This is correct, other i2c devices are blocked. I can’t provide any further timing details. It’s completely random. Sometimes it will work for hours, sometimes it fails right at boot.

Thanks Nick. Sorry, regarding timing, I meant the timing of the GPIO accesses while the system is running as expected. I just had a few more questions from another developer, as we’re going to try to reproduce this: (1) Is this on Red or Green? (2) external power supply or USB power, (3) Is the modem turned on, and active, (receive/transmit data) during the test?

We have not been accessing MCU GPIO pins very much since we require edge detection. I believe we use a few of them as outputs. The outputs work as expected when the i2c bus is not locked up. When I tried detecting edges with a polling loop, the i2c bus locked up pretty fast.

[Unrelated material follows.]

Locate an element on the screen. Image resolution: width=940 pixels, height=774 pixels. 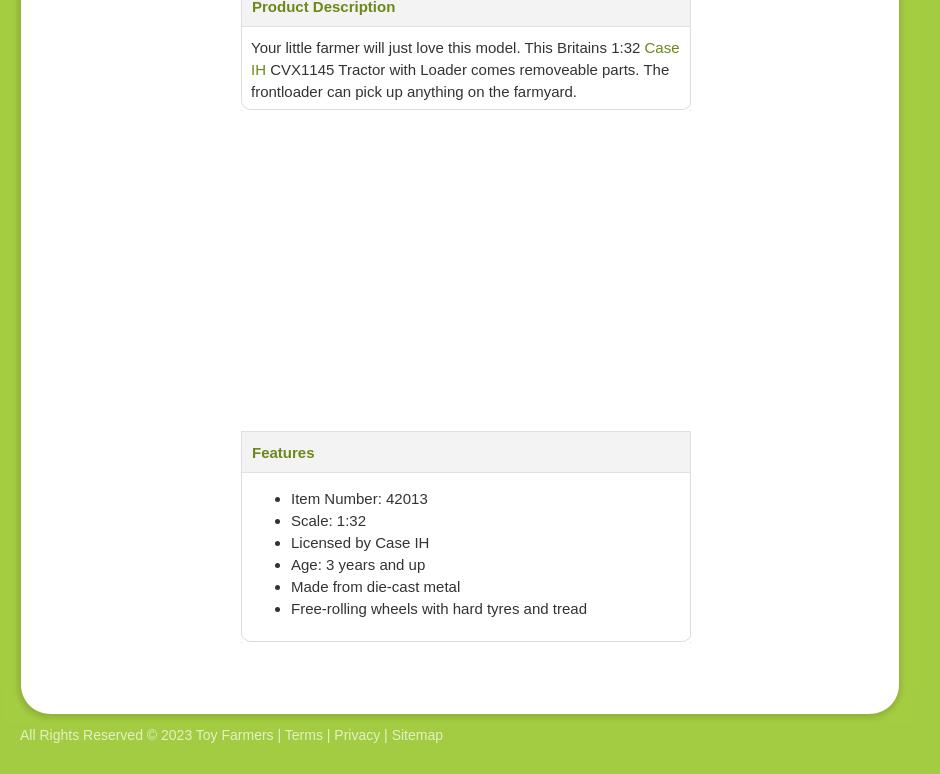
'All Rights Reserved © 2023 Toy Farmers |' is located at coordinates (150, 734).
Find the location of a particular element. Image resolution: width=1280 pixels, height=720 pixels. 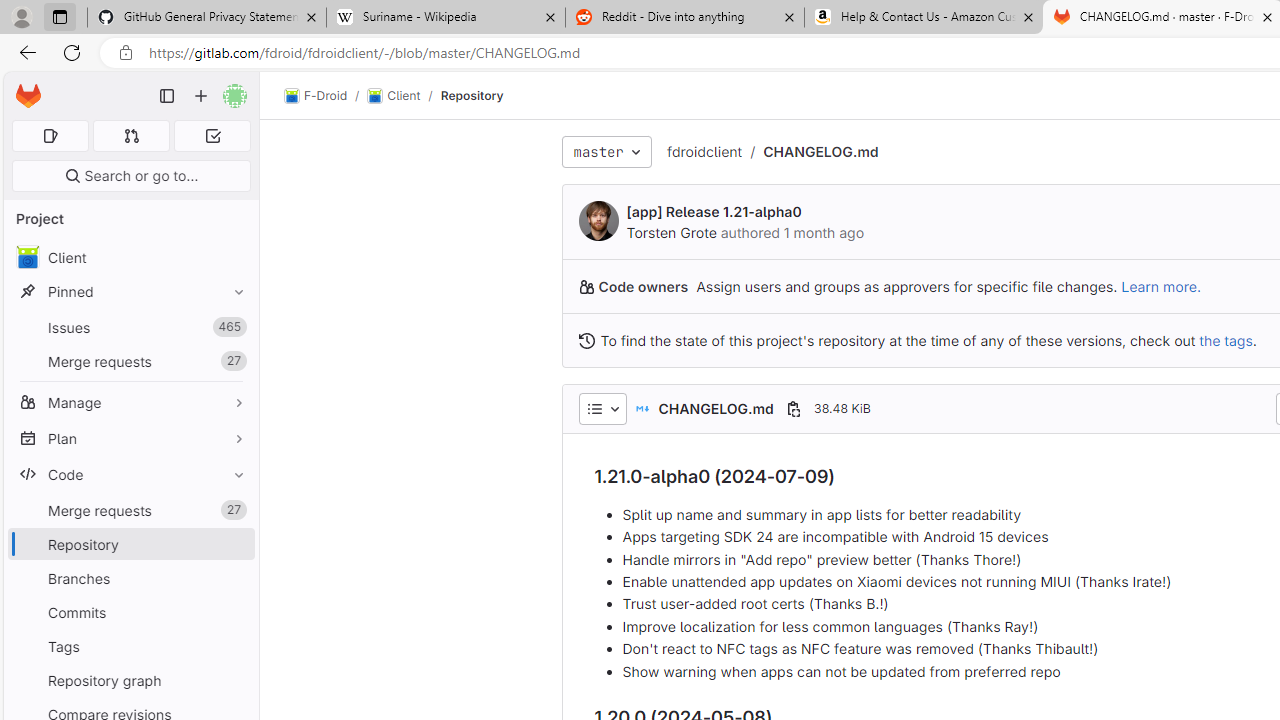

'the tags' is located at coordinates (1225, 339).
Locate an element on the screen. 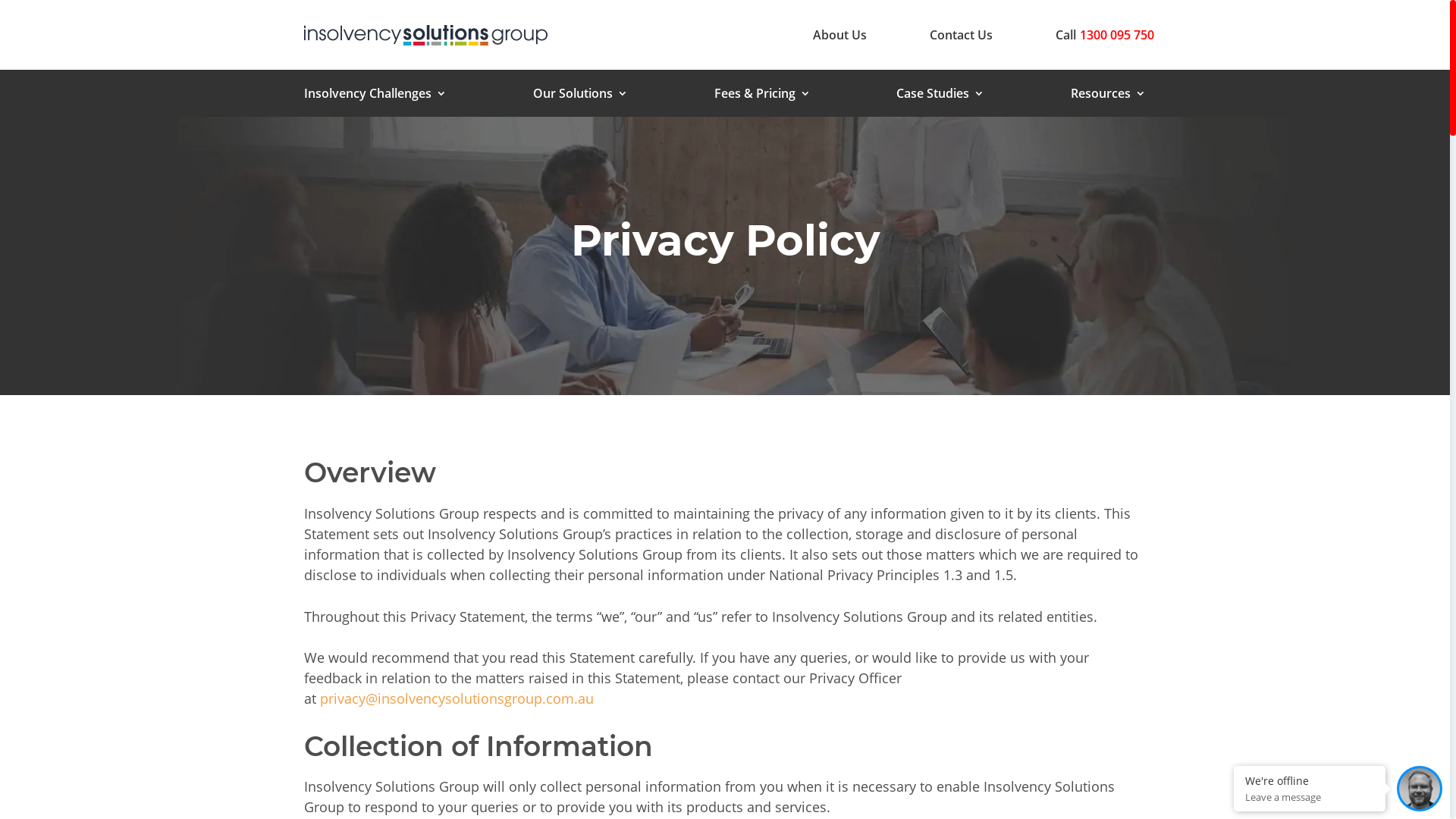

  1. This is on a custom board based on a MangOH red. The biggest difference is we have not included the pca954x i2c hub (I forked https://github.com/mangOH/mangOH/blob/master/linux_kernel_modules/mangoh/mangoh_red.c to fix this).
  2. We’re running it with a battery and USB power.
  3. I believe we’ve seen the modem function during these failures. I’ll confirm this later today.

I’m sorry, currently I can only provide details with Release 14.
I have detected the problem when the devMode was stopped and MangOH Red Board was powered from the battery.

Hey all,

I’ve been testing on a custom firmware build based on the ingredients from release 15 for the WP85. The hardware setup we’re using does not include the wm8944 audio codec, so I removed the code that probes for this peripheral (in the Yocto image). I have yet to see this issue re-surface, so I’m cautiously optimistic. I’ll post again as soon as I have any new information.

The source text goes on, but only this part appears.